The increasing success of these initiatives, and the accompanying rebellion against
the use of metrics relating to journal publication (such as impact factors) to measure
research excellence and productivity herald, it might be argued, an altogether new
approach to scientific publishing—one in which the goal is not to stabilize and order
research findings, but rather to highlight and debate the processual, complex and
dynamic aspects of scientific inquiry, including the various types of more or less
obviously useful data produced by any one research effort. Furthermore, many such
projects are involving amateur scientists not only in data collection, but also in
the interpretation and maintenance of data. By opening up the research process to
outsiders, these initiatives are disrupting the social and scientific order imposed
by narratives used in journal publications, and encouraging a wide recognition of
the provisional nature of scientific knowledge and the enormous efforts and diverse
expertise that go into validating a claim. Data publications also challenge researchers
to share and discuss their immediate outputs before they have been analysed, thus
highlighting the labour involved in producing data and the variety of ways in which
those data could serve as evidence for scientific claims.

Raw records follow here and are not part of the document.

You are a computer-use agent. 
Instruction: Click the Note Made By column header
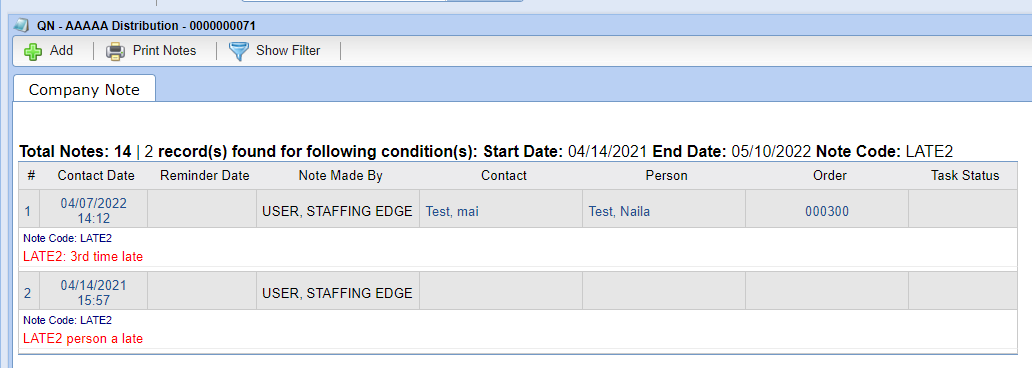click(x=340, y=176)
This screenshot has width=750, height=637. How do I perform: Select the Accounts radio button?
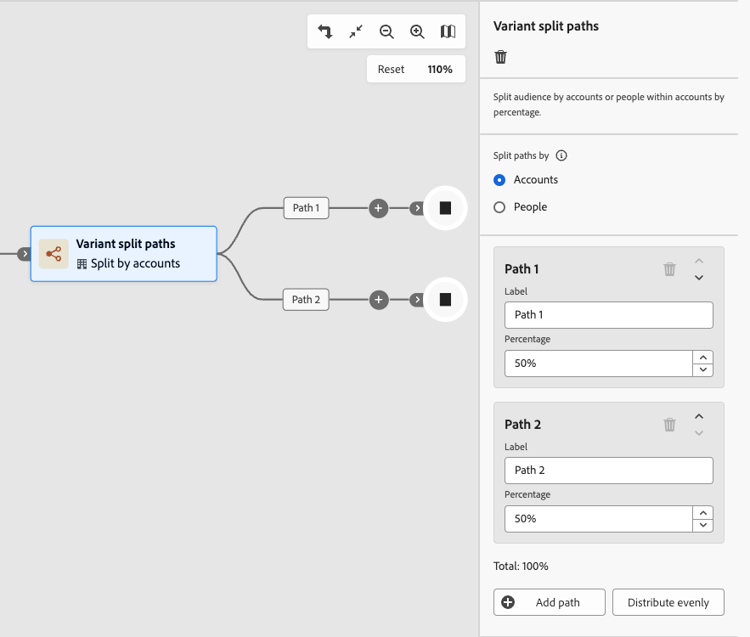point(499,180)
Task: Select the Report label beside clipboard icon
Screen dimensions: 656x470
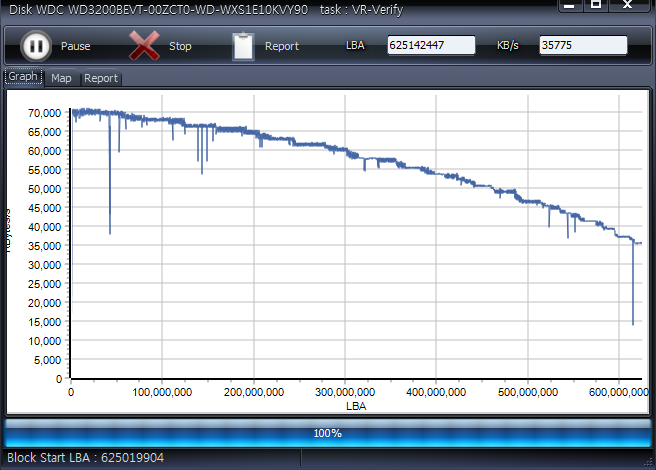Action: 281,47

The Data Studies group at the University of Exeter (www.datastudies.eu), which includes
philosophers, historians and sociologists of science, investigates the management
and dissemination of research data across time, disciplines and geographical locations.
Our research documents a disjuncture between the ways in which research data are moved
and interpreted across research sites, and the monistic interpretation that they are
given in scientific papers.
3
Much of the Open Science discussion revolves around finding ways to disseminate data
independently of papers, thus arguably enhancing their evidential value towards the
production of new claims. Online digital infrastructures, such as databases, are typically
regarded as key tools to address these concerns. At the same time, our research shows
that the classification and visualization activities involved in developing a data
infrastructure are highly sophisticated and require various types of expertise (including
discipline-specific knowledge and information science).
4
It is not yet clear how best to harness such expertise, and make it visible and publicly
accessible.
Data journals are a possible solution: they make datasets citable and provide an important
forum for critical discussion of data handling practices, including the activities
of database curators. However, rethinking scientific publication as focusing on data
has its own shortcomings. As the Royal Society has stressed, data access needs to
be ‘intelligent’ and involve information about the conditions under which data have
been gathered and circulated.
5
Furthermore, there are no obvious criteria for refereeing data articles, and there
is a danger of making scientific publications even more inaccessible to the general
public (pace Open Data rhetoric, data publication tends to lack contextualization:
having access to lots of scientific data is different from having the ability to use
them). It is also not clear that ‘authorship’ is a useful way to think about ownership
claims for data, particularly given the transformations that data may undergo as they
are formatted, selected, manipulated and visualized across data infrastructures—and
the inclusion of data gathered by citizen science initiatives.
6
What is the role of scientific journals in such a landscape, and in which sense can
or should they continue to bring stability and order to knowledge production? This
is a question that learned societies, journal editors and publishers need to consider
carefully, so as to take advantage of the opportunities involved in challenging and
re-inventing scientific writing and the dissemination of research results.